If open surgery is required, whether to prevent the need for a tracheotomy or to allow removal of a tracheotomy, there are three main classes of procedure to assist with stenosis, namely expansion surgery, resection surgery, and the slide tracheoplasty. Expansion surgery, or laryngotracheal reconstruction (LTR), involves placing cartilage grafts to expand a stenotic segment of the airway. This may be done for posterior glottic stenosis, SGS, or tracheal stenosis, and the grafts may be placed in the anterior cricoid, anterior trachea, or posterior cricoid. Costal cartilage is the graft material of choice. Resection surgery (tracheal resection or cricotracheal resection [CTR]) involves removing a scarred segment of the airway, and anastomosing healthy tissue to healthy tissue. CTR is an operation for treating SGS, and for severe stenosis has better outcomes than LTR.18 However, it is a more challenging operation, with a higher risk of post-operative complications. The slide tracheoplasty is an operation for treating tracheal stenosis, and expands the size of the stenosis by transecting the airway and overlapping the stenotic segments.

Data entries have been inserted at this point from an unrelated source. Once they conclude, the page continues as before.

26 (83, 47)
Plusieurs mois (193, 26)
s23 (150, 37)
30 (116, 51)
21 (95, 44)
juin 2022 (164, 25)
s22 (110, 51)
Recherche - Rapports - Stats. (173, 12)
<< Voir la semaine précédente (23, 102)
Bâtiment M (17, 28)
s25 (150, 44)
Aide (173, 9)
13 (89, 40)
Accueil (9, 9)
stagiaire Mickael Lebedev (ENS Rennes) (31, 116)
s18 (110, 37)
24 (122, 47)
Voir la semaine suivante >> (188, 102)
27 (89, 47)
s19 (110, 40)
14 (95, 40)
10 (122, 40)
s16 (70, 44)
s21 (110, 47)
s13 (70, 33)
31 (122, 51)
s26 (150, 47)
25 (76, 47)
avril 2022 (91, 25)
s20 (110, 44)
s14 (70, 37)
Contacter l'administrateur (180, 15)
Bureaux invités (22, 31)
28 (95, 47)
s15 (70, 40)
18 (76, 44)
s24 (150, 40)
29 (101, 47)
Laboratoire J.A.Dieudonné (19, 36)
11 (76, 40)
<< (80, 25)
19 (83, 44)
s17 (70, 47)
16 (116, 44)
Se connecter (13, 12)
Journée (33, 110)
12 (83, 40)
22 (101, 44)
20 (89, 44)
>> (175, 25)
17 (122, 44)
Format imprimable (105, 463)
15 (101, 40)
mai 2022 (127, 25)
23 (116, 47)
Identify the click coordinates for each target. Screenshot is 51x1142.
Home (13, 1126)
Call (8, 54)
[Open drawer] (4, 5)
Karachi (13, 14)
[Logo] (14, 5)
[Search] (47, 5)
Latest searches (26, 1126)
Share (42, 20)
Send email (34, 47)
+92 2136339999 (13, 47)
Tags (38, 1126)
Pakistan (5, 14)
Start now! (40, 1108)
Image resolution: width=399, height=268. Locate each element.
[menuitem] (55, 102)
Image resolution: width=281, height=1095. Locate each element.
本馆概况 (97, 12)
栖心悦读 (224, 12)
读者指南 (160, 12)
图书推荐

These various potential interventions are time dependent – it is more challenging dealing with a fixed, thick cicatricial scar than a soft tissue stenosis, and medical management and endoscopic interventions – if implemented early enough – may prevent the need for more complex invasive surgery. Therefore early identification of patients at risk for the development of SGS is of value. This study examines one clinical indicator, namely post-extubation stridor, and relates this to findings on transnasal flexible laryngoscopy, and in the more symptomatic cases, the findings on bronchoscopy. For children with stridor present 72h after extubation, the positive predictive value was 40%, and the negative predictive value was 96%. This does suggest that bronchoscopic evaluation in an operating room is not required in children who do not have stridor 72h following extubation. However, the presence of stridor 72h after extubation does suggest that consideration should be given to formal evaluation of the airway in an operating room setting, as subglottic stenosis may be present in 40% of cases, and be potentially amenable to endoscopic intervention. In this series, 18 patients had SGS, eight requiring open reconstruction, but with a further eight only requiring endoscopic intervention (usually balloon dilation). Of the remaining two patients, one died of sepsis, and one did not require intervention.
In conclusion, post-extubation stridor is common, while intubation related SGS is comparatively rare. There are few current guidelines to suggest which patients warrant further evaluation. The study by Schweiger et al.1 is valuable in suggesting that if stridor is persistent after 72h, then evaluation for possible SGS, and appropriate early intervention, may prevent the need for complex subsequent airway reconstruction in a significant number of children.
Conflicts of interestDr. Rutter is a consultant for Tracoe and Bryan Medical. He has a patent for a balloon dilator that is licensed by Bryan Medical, for which he receives royalties. He developed a suprastomal stent marketed by Boston Medical Products that he has declined royalties on. Dr. Kuo has no disclosures.